Seiring dengan keterbatasan fasilitas dan pemahaman tentang kesehatan jiwa di negeri ini, fenomena sosial, seperti penelantaran dan stigmatisasi orang dengan masalah kejiwaan (ODMK) muncul. Stigmatisasi pada ODMK sebagai orang gila memperburuk langkah promotif dan preventif kesehatan jiwa.
Di daerah yang tidak memiliki fasilitas kesehatan mental, penanganan ODMK menemui kendala. Bagi ODMK yang beruntung, mereka akan dirujuk ke RSJ atau ditempatkan di RSU yang memiliki poli khusus. Di Kepulauan Riau, misalnya, setiap tahun sekitar 35 ODMK dikirim ke RSJ Tampan Pekanbaru, Riau. Sementara di Kalimantan Utara, ODMK dikirim ke RSU Tarakan yang hanya memiliki ruang khusus pasien jiwa.

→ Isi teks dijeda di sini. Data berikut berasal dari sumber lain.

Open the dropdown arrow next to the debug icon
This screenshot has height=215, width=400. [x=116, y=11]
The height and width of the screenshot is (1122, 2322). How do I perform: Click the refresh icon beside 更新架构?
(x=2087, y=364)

Jalan alternatif dengan mentransfer ODMK sayangnya menelan banyak biaya. Oleh karena itu tidak mengherankan jika keluarga penderita memilih cara-cara seperti pemasungan, pengurungan, atau bahkan penelantaran untuk ”mengobati” ODMK. Meskipun bertentangan dengan Peraturan Menteri Kesehatan No 39 Tahun 2016, penelantaran ODMK menjadi hal wajar.

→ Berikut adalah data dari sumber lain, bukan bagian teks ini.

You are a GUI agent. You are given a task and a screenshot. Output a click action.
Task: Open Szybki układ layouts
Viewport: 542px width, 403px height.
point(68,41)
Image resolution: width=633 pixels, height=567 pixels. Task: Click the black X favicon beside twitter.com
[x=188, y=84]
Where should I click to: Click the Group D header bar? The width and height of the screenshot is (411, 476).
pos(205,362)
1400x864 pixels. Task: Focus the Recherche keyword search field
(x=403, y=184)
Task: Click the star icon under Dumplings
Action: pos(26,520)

Hal ini terlihat dari sikap publik ketika bertemu ODMK di jalanan. Sebanyak 38,3 persen publik tidak melakukan apa-apa ketika bertemu ODMK di tempat umum, bahkan 27,2 persen menyatakan akan menghindar. Hanya 20,1 persen publik yang akan melaporkan kepada dinas sosial atau pihak setempat (ketua RT dan RW) serta 13,1 persen memilih memberikan makan, minuman, ataupun pakaian. Meski demikian, angka ini telah menumbuhkan optimistis untuk memberikan perlindungan bagi ODMK.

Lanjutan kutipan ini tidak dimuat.